-- begin Source passage --
It is now decades later, and I ask what has done more to address the problem of reverence in the liturgy: the reform of the reform, or the wider celebration of the traditional Mass and the growth of traditional Catholic societies? Some would say this wider celebration is itself part of the reform of the reform. I concede that for many this is part of the strategy. But I maintain that the Mass itself, the Extraordinary Form itself, is the catalyst for whatever resurgence is slowly but steadily taking place. Three years of the motu proprio have done more than forty years of trying to defend the Maginot Line within the new liturgy, or spackling the more obvious cracks from without.

All of which leads me by a very long route (as usual) to my point. It is time to celebrate the return of the classical forms of Mass and the other sacraments. It is time to celebrate what makes us Catholic. As I said in an earlier post, why should the celebration of the Extraordinary Form of the Roman Rite be a matter that seems so embarrassing that it must be hushed up, as though one saw their grandfather going to a nightclub? Why do faithful Catholics have to tip-toe around modernism and its adherents, whether they are in parishes or rectories?
-- end Source passage --
-- begin Available data --
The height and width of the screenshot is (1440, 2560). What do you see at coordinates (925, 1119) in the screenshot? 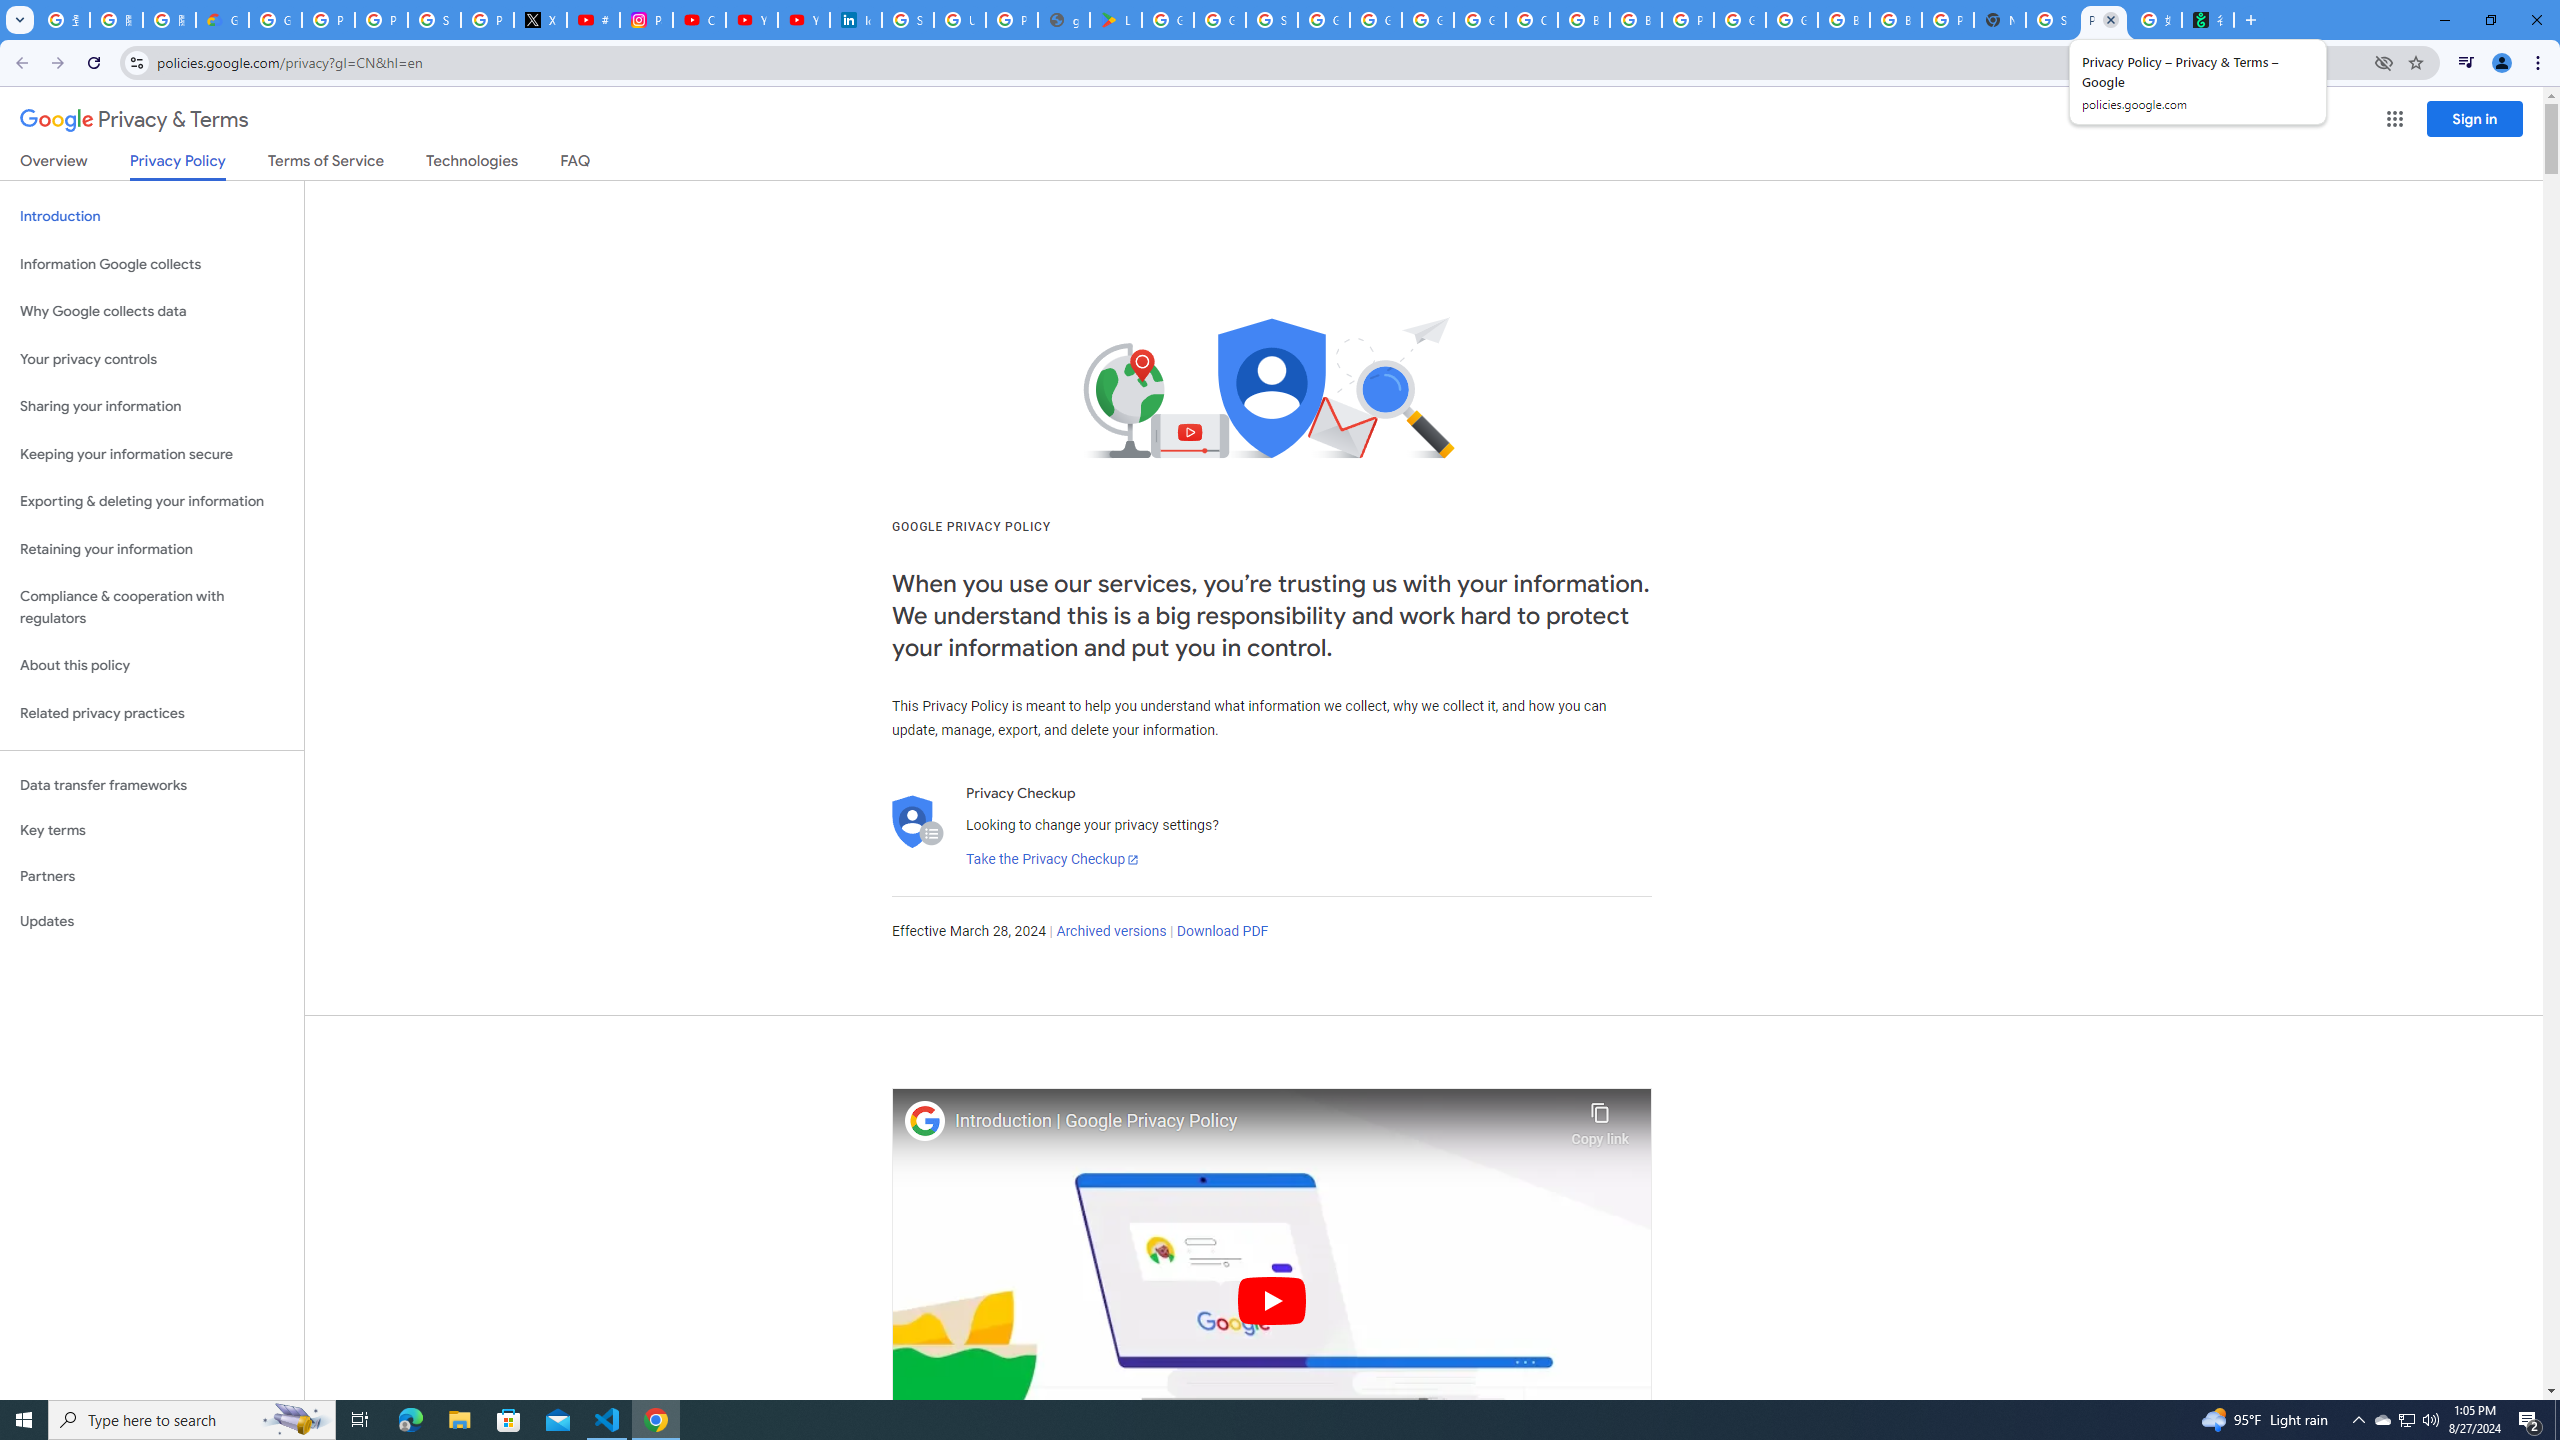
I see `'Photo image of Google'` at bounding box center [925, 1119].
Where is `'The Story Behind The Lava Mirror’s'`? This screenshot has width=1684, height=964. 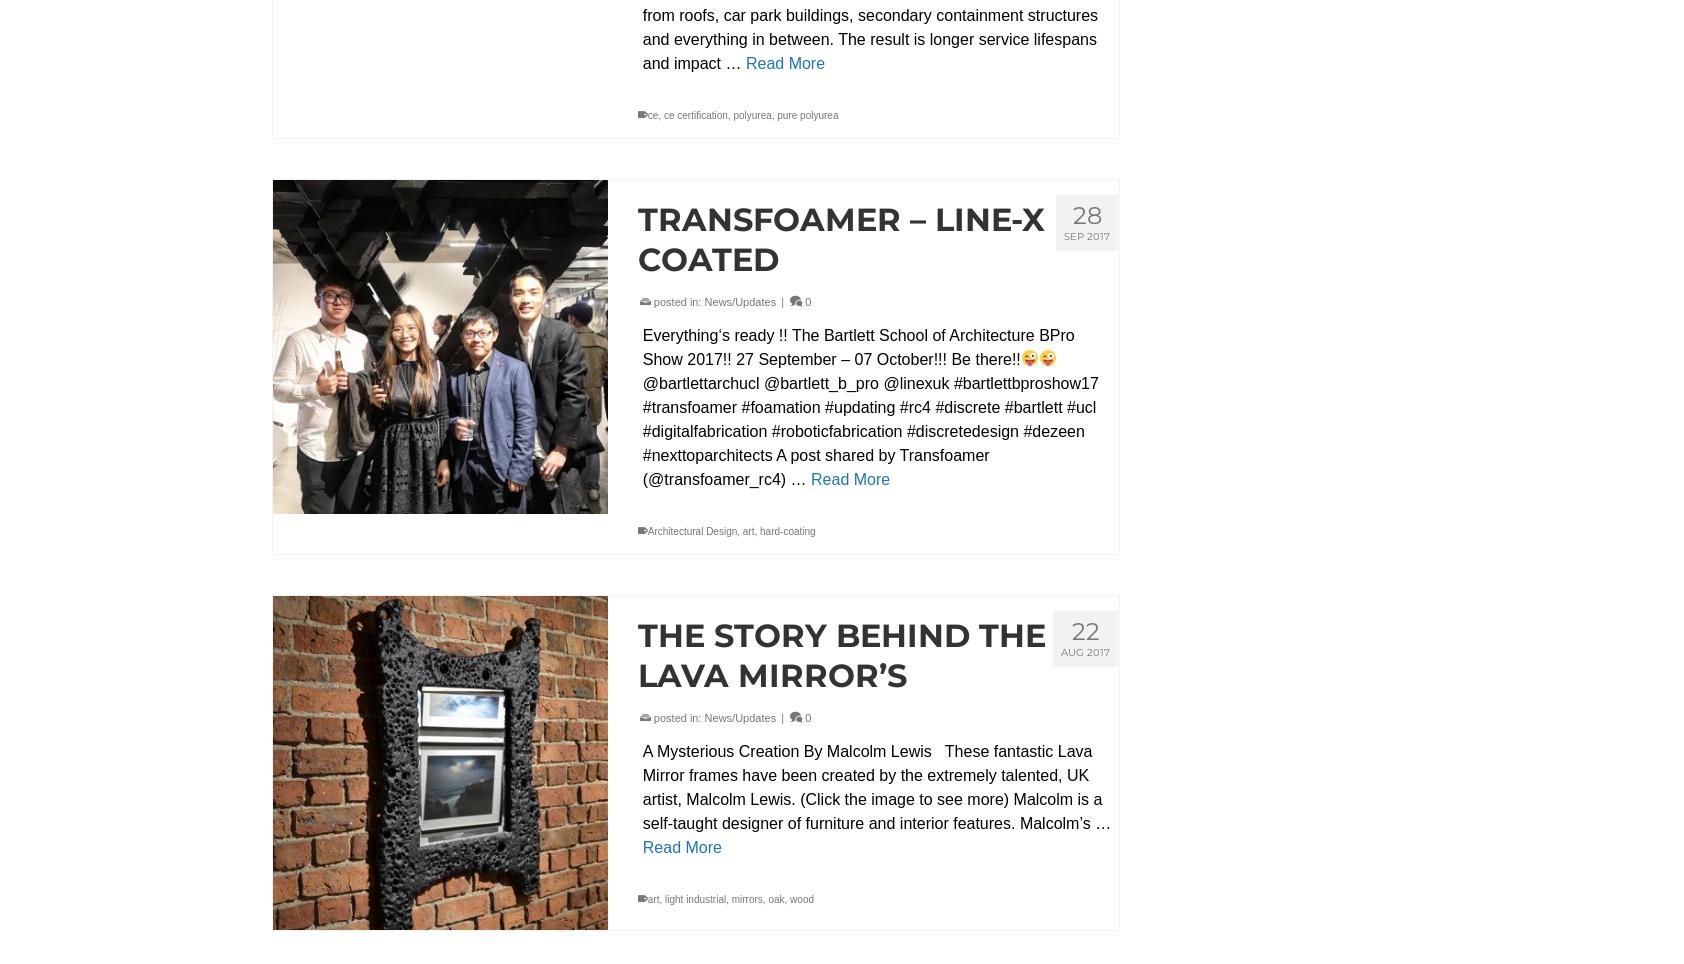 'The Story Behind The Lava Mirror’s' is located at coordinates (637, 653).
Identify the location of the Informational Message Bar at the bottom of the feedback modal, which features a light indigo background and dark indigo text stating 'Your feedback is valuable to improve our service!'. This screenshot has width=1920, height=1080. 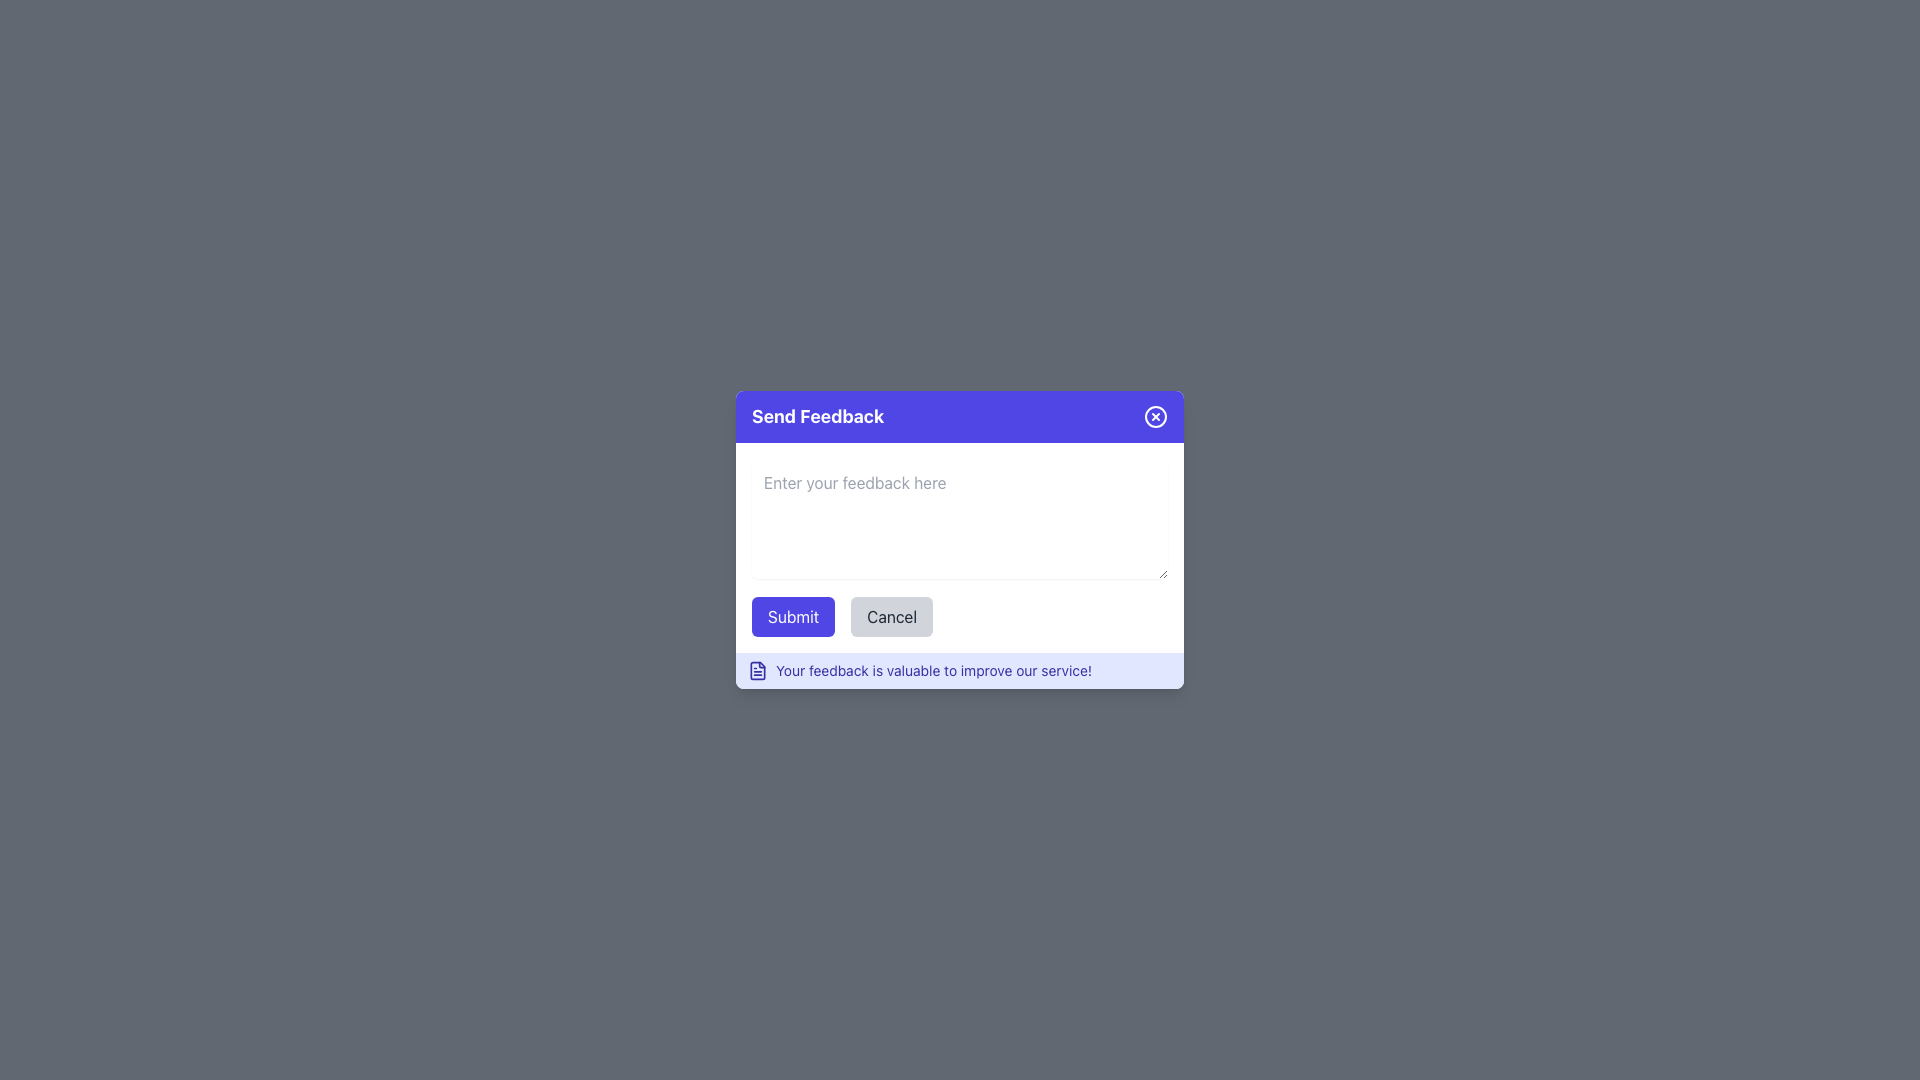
-- end Available data --
## What to work on
A) Summarize the passage on the traditional Mass in two sentences.
B) Reproduce the passage on the traditional Mass starting at "It is now decades" and ending at "cracks from without.", renaming "motu proprio" to "papal decree".
C) In the passage on the traditional Mass, what does the author call the catalyst for the resurgence that is taking place?
The data plays no part in this work.

## Solved problems
A) The author asks whether the reform of the reform or the wider celebration of the traditional Mass has done more to address reverence in the liturgy, and maintains that the Extraordinary Form itself is the catalyst for the resurgence, as three years of the motu proprio have done more than forty years of defending the new liturgy. The author then argues that it is time to celebrate the return of the classical forms of Mass and the other sacraments instead of hushing them up.

B)
It is now decades later, and I ask what has done more to address the problem of reverence in the liturgy: the reform of the reform, or the wider celebration of the traditional Mass and the growth of traditional Catholic societies? Some would say this wider celebration is itself part of the reform of the reform. I concede that for many this is part of the strategy. But I maintain that the Mass itself, the Extraordinary Form itself, is the catalyst for whatever resurgence is slowly but steadily taking place. Three years of the papal decree have done more than forty years of trying to defend the Maginot Line within the new liturgy, or spackling the more obvious cracks from without.

C) The Mass itself, the Extraordinary Form itself.